EXERCISE GOAL
Repeat every record below exactly as written.

DATA
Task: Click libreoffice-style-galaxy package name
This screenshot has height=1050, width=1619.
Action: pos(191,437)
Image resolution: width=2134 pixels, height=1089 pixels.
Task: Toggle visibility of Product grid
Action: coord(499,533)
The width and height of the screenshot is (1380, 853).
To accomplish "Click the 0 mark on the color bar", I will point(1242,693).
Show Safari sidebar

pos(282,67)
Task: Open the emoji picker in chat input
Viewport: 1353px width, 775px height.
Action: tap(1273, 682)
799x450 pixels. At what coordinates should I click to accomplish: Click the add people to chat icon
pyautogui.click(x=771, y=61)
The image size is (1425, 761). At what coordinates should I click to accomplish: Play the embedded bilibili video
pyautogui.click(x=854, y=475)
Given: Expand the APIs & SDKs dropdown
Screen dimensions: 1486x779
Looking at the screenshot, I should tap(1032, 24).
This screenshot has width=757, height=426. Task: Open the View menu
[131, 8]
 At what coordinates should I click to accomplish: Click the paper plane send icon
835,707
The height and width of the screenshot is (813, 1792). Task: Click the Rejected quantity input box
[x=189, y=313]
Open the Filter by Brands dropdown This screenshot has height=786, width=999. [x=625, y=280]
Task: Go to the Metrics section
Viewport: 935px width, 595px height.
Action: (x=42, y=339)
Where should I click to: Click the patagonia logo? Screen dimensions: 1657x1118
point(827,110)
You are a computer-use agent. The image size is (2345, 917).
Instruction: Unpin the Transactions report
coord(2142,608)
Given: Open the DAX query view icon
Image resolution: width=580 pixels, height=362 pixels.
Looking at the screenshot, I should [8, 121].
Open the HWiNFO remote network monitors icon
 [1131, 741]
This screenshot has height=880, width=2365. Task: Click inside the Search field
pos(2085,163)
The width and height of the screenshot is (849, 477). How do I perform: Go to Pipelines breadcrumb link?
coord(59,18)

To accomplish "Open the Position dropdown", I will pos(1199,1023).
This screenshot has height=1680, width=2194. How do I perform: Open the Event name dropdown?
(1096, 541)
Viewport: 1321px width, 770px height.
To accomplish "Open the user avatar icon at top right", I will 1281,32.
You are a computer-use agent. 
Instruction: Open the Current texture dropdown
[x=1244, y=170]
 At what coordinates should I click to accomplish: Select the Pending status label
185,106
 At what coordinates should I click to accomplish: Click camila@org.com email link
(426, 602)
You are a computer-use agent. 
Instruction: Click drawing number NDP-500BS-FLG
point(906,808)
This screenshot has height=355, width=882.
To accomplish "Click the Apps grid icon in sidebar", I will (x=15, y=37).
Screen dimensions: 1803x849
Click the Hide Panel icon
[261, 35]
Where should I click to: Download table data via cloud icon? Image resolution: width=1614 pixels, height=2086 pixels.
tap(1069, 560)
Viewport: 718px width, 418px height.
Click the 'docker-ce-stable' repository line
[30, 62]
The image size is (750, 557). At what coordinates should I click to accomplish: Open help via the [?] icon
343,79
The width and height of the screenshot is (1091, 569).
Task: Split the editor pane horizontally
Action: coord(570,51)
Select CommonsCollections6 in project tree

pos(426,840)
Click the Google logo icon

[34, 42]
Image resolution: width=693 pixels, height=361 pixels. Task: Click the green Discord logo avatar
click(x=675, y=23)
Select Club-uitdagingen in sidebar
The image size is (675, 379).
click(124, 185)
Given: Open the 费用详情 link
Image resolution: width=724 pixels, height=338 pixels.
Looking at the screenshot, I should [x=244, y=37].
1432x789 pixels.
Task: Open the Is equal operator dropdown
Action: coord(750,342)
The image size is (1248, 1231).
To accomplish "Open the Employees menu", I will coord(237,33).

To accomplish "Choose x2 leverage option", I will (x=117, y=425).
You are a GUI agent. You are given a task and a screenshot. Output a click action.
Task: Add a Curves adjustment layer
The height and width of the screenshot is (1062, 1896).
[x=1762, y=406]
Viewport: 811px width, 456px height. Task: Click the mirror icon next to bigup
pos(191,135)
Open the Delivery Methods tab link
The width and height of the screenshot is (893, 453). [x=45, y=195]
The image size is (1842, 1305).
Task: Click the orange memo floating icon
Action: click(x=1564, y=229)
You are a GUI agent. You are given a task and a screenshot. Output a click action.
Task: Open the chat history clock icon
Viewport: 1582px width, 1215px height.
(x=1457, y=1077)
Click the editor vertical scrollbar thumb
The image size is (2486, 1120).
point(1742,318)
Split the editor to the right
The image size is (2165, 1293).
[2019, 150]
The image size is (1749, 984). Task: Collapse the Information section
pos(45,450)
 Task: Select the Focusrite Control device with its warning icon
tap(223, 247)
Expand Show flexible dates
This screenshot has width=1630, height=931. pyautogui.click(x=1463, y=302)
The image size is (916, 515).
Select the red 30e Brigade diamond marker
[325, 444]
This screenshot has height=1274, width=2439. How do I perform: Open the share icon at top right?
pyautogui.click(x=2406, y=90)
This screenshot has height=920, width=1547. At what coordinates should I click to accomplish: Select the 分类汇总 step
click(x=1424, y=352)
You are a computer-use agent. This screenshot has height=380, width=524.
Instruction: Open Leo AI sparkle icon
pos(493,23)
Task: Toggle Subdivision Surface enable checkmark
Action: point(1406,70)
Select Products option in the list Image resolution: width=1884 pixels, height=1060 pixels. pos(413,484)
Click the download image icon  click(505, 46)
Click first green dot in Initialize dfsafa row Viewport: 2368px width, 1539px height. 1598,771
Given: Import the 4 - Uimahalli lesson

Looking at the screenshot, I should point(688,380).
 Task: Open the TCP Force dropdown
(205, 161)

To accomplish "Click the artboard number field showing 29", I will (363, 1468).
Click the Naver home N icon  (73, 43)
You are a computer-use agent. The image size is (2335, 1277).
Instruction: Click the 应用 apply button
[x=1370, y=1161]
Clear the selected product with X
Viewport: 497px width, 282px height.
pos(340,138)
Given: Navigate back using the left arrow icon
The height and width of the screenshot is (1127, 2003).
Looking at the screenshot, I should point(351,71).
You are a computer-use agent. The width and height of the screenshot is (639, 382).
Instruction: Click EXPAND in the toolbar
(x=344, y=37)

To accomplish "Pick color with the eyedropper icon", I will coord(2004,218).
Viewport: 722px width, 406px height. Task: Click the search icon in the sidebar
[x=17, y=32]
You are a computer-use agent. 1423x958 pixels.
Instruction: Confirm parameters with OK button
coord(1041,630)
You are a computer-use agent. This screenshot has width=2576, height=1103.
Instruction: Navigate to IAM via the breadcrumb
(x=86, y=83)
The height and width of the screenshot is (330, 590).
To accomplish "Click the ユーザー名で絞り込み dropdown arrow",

ANSWER TO THIS PROBLEM
Task: Click libreoffice-style-galaxy package name
This screenshot has height=1050, width=1619.
Action: pos(191,437)
Image resolution: width=2134 pixels, height=1089 pixels.
Task: Toggle visibility of Product grid
Action: coord(499,533)
The width and height of the screenshot is (1380, 853).
To accomplish "Click the 0 mark on the color bar", I will point(1242,693).
Show Safari sidebar

pos(282,67)
Task: Open the emoji picker in chat input
Viewport: 1353px width, 775px height.
Action: tap(1273, 682)
799x450 pixels. At what coordinates should I click to accomplish: Click the add people to chat icon
pyautogui.click(x=771, y=61)
The image size is (1425, 761). At what coordinates should I click to accomplish: Play the embedded bilibili video
pyautogui.click(x=854, y=475)
Given: Expand the APIs & SDKs dropdown
Screen dimensions: 1486x779
Looking at the screenshot, I should tap(1032, 24).
This screenshot has width=757, height=426. Task: Open the View menu
[131, 8]
 At what coordinates should I click to accomplish: Click the paper plane send icon
835,707
The height and width of the screenshot is (813, 1792). Task: Click the Rejected quantity input box
[x=189, y=313]
Open the Filter by Brands dropdown This screenshot has height=786, width=999. [x=625, y=280]
Task: Go to the Metrics section
Viewport: 935px width, 595px height.
Action: (x=42, y=339)
Where should I click to: Click the patagonia logo? Screen dimensions: 1657x1118
point(827,110)
You are a computer-use agent. The image size is (2345, 917).
Instruction: Unpin the Transactions report
coord(2142,608)
Given: Open the DAX query view icon
Image resolution: width=580 pixels, height=362 pixels.
Looking at the screenshot, I should [8, 121].
Open the HWiNFO remote network monitors icon
 [1131, 741]
This screenshot has height=880, width=2365. Task: Click inside the Search field
pos(2085,163)
The width and height of the screenshot is (849, 477). How do I perform: Go to Pipelines breadcrumb link?
coord(59,18)

To accomplish "Open the Position dropdown", I will pos(1199,1023).
This screenshot has height=1680, width=2194. How do I perform: Open the Event name dropdown?
(1096, 541)
Viewport: 1321px width, 770px height.
To accomplish "Open the user avatar icon at top right", I will 1281,32.
You are a computer-use agent. 
Instruction: Open the Current texture dropdown
[x=1244, y=170]
 At what coordinates should I click to accomplish: Select the Pending status label
185,106
 At what coordinates should I click to accomplish: Click camila@org.com email link
(426, 602)
You are a computer-use agent. 
Instruction: Click drawing number NDP-500BS-FLG
point(906,808)
This screenshot has height=355, width=882.
To accomplish "Click the Apps grid icon in sidebar", I will (x=15, y=37).
Screen dimensions: 1803x849
Click the Hide Panel icon
[261, 35]
Where should I click to: Download table data via cloud icon? Image resolution: width=1614 pixels, height=2086 pixels.
tap(1069, 560)
Viewport: 718px width, 418px height.
Click the 'docker-ce-stable' repository line
[30, 62]
The image size is (750, 557). At what coordinates should I click to accomplish: Open help via the [?] icon
343,79
The width and height of the screenshot is (1091, 569).
Task: Split the editor pane horizontally
Action: coord(570,51)
Select CommonsCollections6 in project tree

pos(426,840)
Click the Google logo icon

[34, 42]
Image resolution: width=693 pixels, height=361 pixels. Task: Click the green Discord logo avatar
click(x=675, y=23)
Select Club-uitdagingen in sidebar
The image size is (675, 379).
click(124, 185)
Given: Open the 费用详情 link
Image resolution: width=724 pixels, height=338 pixels.
Looking at the screenshot, I should [x=244, y=37].
1432x789 pixels.
Task: Open the Is equal operator dropdown
Action: coord(750,342)
The image size is (1248, 1231).
To accomplish "Open the Employees menu", I will coord(237,33).

To accomplish "Choose x2 leverage option", I will (x=117, y=425).
You are a GUI agent. You are given a task and a screenshot. Output a click action.
Task: Add a Curves adjustment layer
The height and width of the screenshot is (1062, 1896).
[x=1762, y=406]
Viewport: 811px width, 456px height. Task: Click the mirror icon next to bigup
pos(191,135)
Open the Delivery Methods tab link
The width and height of the screenshot is (893, 453). [x=45, y=195]
The image size is (1842, 1305).
Task: Click the orange memo floating icon
Action: click(x=1564, y=229)
You are a GUI agent. You are given a task and a screenshot. Output a click action.
Task: Open the chat history clock icon
Viewport: 1582px width, 1215px height.
(x=1457, y=1077)
Click the editor vertical scrollbar thumb
The image size is (2486, 1120).
point(1742,318)
Split the editor to the right
The image size is (2165, 1293).
[2019, 150]
The image size is (1749, 984). Task: Collapse the Information section
pos(45,450)
 Task: Select the Focusrite Control device with its warning icon
tap(223, 247)
Expand Show flexible dates
This screenshot has width=1630, height=931. pyautogui.click(x=1463, y=302)
The image size is (916, 515).
Select the red 30e Brigade diamond marker
[325, 444]
This screenshot has height=1274, width=2439. How do I perform: Open the share icon at top right?
pyautogui.click(x=2406, y=90)
This screenshot has height=920, width=1547. At what coordinates should I click to accomplish: Select the 分类汇总 step
click(x=1424, y=352)
You are a computer-use agent. This screenshot has height=380, width=524.
Instruction: Open Leo AI sparkle icon
pos(493,23)
Task: Toggle Subdivision Surface enable checkmark
Action: point(1406,70)
Select Products option in the list Image resolution: width=1884 pixels, height=1060 pixels. pos(413,484)
Click the download image icon  click(505, 46)
Click first green dot in Initialize dfsafa row Viewport: 2368px width, 1539px height. 1598,771
Given: Import the 4 - Uimahalli lesson

Looking at the screenshot, I should point(688,380).
 Task: Open the TCP Force dropdown
(205, 161)

To accomplish "Click the artboard number field showing 29", I will (363, 1468).
Click the Naver home N icon  (73, 43)
You are a computer-use agent. The image size is (2335, 1277).
Instruction: Click the 应用 apply button
[x=1370, y=1161]
Clear the selected product with X
Viewport: 497px width, 282px height.
pos(340,138)
Given: Navigate back using the left arrow icon
The height and width of the screenshot is (1127, 2003).
Looking at the screenshot, I should point(351,71).
You are a computer-use agent. The width and height of the screenshot is (639, 382).
Instruction: Click EXPAND in the toolbar
(x=344, y=37)

To accomplish "Pick color with the eyedropper icon", I will coord(2004,218).
Viewport: 722px width, 406px height. Task: Click the search icon in the sidebar
[x=17, y=32]
You are a computer-use agent. 1423x958 pixels.
Instruction: Confirm parameters with OK button
coord(1041,630)
You are a computer-use agent. This screenshot has width=2576, height=1103.
Instruction: Navigate to IAM via the breadcrumb
(x=86, y=83)
The height and width of the screenshot is (330, 590).
To accomplish "Click the ユーザー名で絞り込み dropdown arrow",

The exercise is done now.